• ACE BioSciences A/S, of Odense, Denmark, and Nordic Vaccine A/S, of Copenhagen, Denmark, agreed to develop fast-acting vaccines, which could provide better protection to patients and can be delivered in parenteral, patch, or oral formulations. Initial work in the collaboration will focus on ACE BioSciences’ vaccines for travelers’ diarrhea caused by Campylobacter, using Nordic Vaccine’s non-alum adjuvants to enhance the protection afforded by the developmental vaccine. Financial terms were not disclosed.

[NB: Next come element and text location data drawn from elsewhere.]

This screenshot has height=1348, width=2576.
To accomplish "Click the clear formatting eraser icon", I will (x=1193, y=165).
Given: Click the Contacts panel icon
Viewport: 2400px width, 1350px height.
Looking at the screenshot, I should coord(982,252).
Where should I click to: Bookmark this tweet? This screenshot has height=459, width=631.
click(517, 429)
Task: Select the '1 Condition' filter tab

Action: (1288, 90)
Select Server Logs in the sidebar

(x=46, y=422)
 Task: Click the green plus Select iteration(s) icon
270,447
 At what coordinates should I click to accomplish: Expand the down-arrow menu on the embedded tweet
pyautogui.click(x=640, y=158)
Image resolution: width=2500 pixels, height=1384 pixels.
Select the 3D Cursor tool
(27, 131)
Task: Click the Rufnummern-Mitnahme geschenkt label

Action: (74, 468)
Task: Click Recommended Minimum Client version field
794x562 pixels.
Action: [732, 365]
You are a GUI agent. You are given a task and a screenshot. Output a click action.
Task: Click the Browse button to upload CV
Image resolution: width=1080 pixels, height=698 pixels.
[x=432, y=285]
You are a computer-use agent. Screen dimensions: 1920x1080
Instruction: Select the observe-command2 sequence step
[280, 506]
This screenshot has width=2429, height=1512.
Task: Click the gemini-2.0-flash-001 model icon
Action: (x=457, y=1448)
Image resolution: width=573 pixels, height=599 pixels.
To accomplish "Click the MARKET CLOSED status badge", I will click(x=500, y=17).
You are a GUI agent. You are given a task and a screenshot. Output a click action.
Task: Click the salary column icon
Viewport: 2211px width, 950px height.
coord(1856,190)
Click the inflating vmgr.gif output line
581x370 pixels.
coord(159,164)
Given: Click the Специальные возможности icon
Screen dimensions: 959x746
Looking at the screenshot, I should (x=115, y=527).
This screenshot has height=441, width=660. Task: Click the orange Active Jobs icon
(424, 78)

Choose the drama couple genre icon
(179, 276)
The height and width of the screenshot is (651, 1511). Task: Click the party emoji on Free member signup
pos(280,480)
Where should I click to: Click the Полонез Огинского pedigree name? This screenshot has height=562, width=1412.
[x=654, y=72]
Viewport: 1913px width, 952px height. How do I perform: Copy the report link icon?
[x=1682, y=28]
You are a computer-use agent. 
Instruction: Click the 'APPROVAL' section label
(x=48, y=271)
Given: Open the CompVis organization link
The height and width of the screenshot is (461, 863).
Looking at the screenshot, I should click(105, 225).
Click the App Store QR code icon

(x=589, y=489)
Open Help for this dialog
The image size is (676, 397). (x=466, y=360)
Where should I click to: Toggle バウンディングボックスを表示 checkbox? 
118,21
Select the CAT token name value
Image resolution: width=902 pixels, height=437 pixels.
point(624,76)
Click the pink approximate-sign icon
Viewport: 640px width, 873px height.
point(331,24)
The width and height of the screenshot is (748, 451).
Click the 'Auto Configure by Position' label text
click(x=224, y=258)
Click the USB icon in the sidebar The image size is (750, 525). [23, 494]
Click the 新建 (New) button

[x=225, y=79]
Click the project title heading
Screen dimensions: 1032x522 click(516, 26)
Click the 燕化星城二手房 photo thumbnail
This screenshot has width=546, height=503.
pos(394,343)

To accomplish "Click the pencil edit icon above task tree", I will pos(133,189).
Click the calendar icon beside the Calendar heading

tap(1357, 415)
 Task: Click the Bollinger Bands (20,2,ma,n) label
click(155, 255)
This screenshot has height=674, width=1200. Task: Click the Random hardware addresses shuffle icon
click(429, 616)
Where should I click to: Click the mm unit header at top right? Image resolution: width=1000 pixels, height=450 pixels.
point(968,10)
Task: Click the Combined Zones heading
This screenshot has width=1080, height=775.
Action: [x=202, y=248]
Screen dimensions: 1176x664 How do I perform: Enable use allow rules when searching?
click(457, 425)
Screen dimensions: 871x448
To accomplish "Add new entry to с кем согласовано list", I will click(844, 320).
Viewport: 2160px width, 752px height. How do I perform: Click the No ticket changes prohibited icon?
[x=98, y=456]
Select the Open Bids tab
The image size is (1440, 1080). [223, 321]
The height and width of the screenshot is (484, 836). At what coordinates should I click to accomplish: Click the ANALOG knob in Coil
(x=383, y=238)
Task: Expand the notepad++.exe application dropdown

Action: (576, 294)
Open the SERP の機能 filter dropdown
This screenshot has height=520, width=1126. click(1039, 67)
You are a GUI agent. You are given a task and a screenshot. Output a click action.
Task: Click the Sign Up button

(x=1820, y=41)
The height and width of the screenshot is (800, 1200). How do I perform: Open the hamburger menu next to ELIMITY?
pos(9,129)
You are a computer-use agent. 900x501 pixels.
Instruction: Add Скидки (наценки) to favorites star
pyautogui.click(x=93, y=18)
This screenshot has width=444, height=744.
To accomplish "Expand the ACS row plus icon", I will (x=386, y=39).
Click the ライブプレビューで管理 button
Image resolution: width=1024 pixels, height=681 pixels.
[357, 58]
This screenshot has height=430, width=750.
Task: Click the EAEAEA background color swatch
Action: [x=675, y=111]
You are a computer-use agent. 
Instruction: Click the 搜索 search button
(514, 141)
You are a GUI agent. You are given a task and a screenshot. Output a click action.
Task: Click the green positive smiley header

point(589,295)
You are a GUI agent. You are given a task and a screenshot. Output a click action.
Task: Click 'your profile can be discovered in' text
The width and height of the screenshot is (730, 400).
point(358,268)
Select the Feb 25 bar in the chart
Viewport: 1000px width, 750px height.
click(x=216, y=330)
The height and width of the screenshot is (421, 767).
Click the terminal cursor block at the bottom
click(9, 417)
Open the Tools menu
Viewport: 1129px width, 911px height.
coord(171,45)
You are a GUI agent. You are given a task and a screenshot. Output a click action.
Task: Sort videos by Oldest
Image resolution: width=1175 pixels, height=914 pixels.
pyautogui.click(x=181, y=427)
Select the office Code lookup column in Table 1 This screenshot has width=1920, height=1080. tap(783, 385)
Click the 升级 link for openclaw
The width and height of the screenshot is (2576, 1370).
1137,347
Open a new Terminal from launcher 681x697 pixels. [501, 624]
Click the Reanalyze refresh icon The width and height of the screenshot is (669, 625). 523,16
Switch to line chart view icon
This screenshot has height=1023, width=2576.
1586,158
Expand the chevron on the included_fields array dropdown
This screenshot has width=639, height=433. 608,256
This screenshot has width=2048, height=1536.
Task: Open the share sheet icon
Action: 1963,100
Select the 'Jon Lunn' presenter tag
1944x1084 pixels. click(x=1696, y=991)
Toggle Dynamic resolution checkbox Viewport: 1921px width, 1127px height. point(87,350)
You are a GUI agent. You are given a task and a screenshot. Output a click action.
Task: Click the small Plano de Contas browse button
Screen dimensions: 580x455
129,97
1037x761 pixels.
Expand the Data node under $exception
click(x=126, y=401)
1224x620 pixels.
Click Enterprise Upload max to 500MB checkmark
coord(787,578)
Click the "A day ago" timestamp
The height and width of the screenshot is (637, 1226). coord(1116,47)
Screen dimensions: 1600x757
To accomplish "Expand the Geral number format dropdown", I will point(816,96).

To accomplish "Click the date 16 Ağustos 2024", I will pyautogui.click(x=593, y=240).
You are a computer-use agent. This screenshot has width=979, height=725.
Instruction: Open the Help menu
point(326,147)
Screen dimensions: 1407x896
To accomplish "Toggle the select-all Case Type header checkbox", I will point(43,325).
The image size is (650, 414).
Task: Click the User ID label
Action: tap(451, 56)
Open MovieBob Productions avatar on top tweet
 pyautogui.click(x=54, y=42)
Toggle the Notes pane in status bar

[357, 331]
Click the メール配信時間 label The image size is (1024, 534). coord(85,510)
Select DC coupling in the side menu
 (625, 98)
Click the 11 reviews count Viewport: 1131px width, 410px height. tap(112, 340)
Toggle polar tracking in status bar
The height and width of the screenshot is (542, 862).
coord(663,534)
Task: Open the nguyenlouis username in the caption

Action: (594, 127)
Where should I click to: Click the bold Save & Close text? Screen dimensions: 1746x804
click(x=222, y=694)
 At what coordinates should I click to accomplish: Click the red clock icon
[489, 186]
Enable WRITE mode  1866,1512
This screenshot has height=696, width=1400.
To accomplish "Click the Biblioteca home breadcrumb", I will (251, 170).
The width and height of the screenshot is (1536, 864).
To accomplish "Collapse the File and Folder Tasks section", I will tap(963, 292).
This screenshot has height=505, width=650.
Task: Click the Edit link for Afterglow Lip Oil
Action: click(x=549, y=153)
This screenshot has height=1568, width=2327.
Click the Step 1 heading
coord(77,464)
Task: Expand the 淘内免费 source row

• Affymetrix Inc., of Santa Clara, Calif., said the Korean National Institute of Health and Center for Disease Control and Prevention will use the Affymetrix GeneChip Human Mapping 500K Array Set for a series of genome-wide association studies in critical disease areas, such as diabetes, hypertension, asthma and metabolic syndrome. The Korean NIH will work with its academic and industry collaborators to generate more than 10 billion individual genotypes from 20,000 human DNA samples.
• Emisphere Technologies Inc., of Tarrytown, N.Y., said Novartis AG, of Basel, Switzerland, exercised its license option for the development and commercialization of an oral parathyroid hormone (PTH) using Emisphere’s eligen delivery technology. Under the terms, Emisphere is eligible for milestone payments totaling up to $30 million, plus royalties on any product sales. The agreement followed the January court decision favoring Emisphere in its litigation with Indianapolis-based Eli Lilly & Co., which effectively terminated the PTH agreement between those companies. (See BioWorld Today, Jan. 13, 2006.)
• Gilead Sciences Inc., of Foster City, Calif., said the FDA granted traditional approval status to its once-daily antiretroviral Viread (tenofovir disoproxil fumarate) and its fixed-dose product, Truvada (emtricitabine and tenofovir disoproxil fumarate), which combines the company’s Emtriva and Viread in a single daily tablet. Traditional approval was granted following review of 48-week data from a second confirmatory pivotal trial. The FDA previously granted accelerated approval for Viread and Truvada in October 2001 and August 2004, respectively. (See BioWorld Today, Oct. 30, 2001, and Aug. 4, 2004.)
• Open Biosystems Inc., of Huntsville, Ala., said Northwestern University joined its Open Access RNAi Program, gaining access to Open Biosystems’ whole-genome lentiviral shRNAmir libraries, including libraries that target the entire human and mouse genomes with multiple constructs per gene. The Open Access RNAi Program is designed to offer RNAi technologies without big financial burdens to individual investigators, while providing continual updates and technical support.